Writing advice is not a perfect puzzle piece, it’s more akin to growing out of your clothes as a teenager. One day something fits, the next day you need a brand-new wardrobe. My writing changes on its own naturally with every passing year I spend writing. Instead of implementing what worked for other people, I now spend time unpacking my past writing and comparing it to my current writing, seeing where I’ve improved, where I could do better, and what my new goals are. I let my new-self advise my old-self. But I’d be lying if I said I didn’t still incorporate writing advice from others, and that isn’t a bad thing. In fact, it’s encouraged. But don’t overwhelm your brain with too much outside writing advice.

Here’s what worked for me. I think of writing advice in two categories: practical and emotional. When I’m stuck on the practical side of writing, the literal sitting-down-and-getting-words-out part of the process, I’ll investigate what some authors have said about their writing process on books that I’ve loved. We recently interviewed Lydia Kiesling for the “Writer’s Digest Presents” podcast on her new book, Mobility, a book I loved and wanted to learn from. In chatting with her, she described the process of intentionally misdirecting readers, something that requires a certain level of subtlety but also something the writer needs to be aware of the entire time. I learned so much from that conversation, and it felt like advice that my specific story and my specific writing style needed.

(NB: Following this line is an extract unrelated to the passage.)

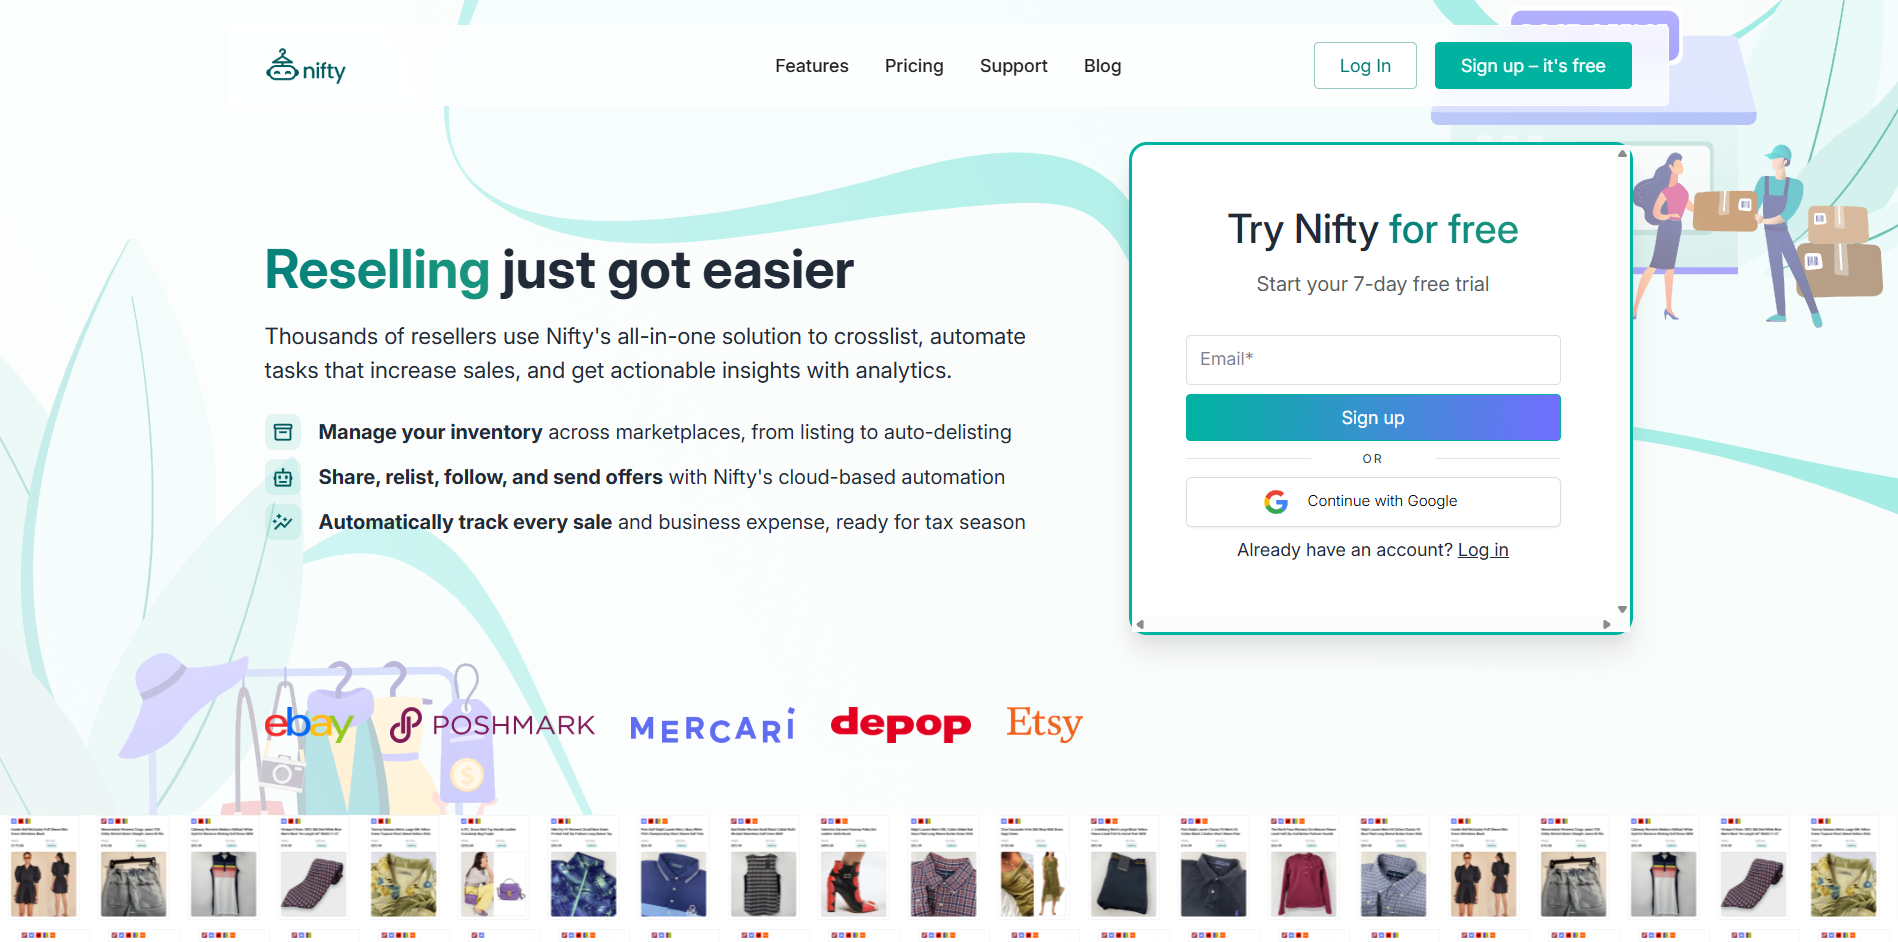Click the Log In button

(x=1365, y=66)
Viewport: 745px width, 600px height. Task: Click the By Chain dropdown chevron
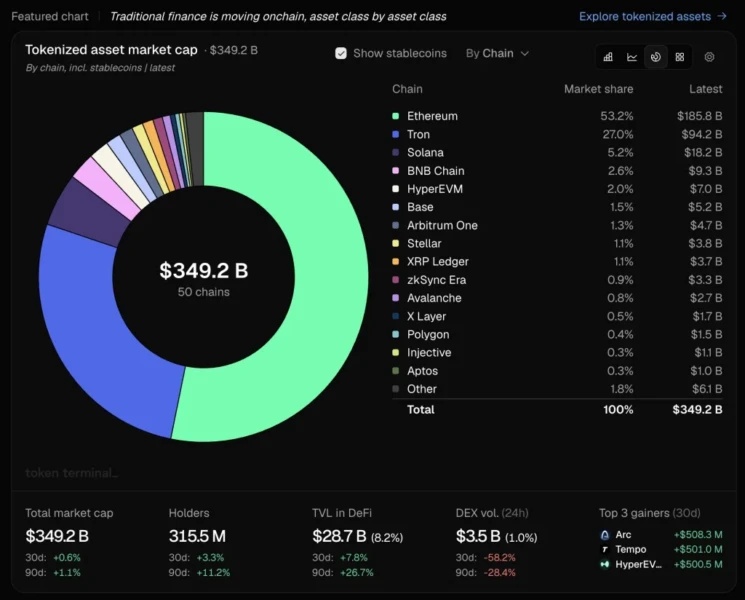click(x=525, y=54)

For the emotional side, I find myself looking for advice on how to get through the arduous process of writing something you want to be proud of. Lately, what I find myself turning to is Brandon Taylor’s advice from the May/June 2023 issue of Writer’s Digest magazine:

“Remember that when you’re writing that first thing, you’re in an incredibly precious time. When you’re writing that book or that early story, write for yourself first and foremost. There’s going to come a time when that won’t be the case anymore, when there are going to be all these people who are involved. So, don’t be in any great hurry to publish or to get it out there into the world. Take your time to hone and craft that first book. Appreciate those early years where you’re writing for yourself because it never is quite the same once you start publishing.”

I think about this all of the time now when I sit down to write—when I start to feel anxious about the end goal being published and that I’m not there yet. In reminding myself that this moment of writing what will hopefully be my first published work is something that won’t happen twice, and that I need to try and enjoy it now.

So, as you’re working on your drafts, eliminate all of the well-intentioned-but-not-for-you writing advice you’ve heard and distill it down to the most relevant and the most necessary. What’s going to help your writing, and what’s going to help your mind? The answer to those questions will change as you keep going on this creative journey, but don’t worry about what hasn’t happened yet.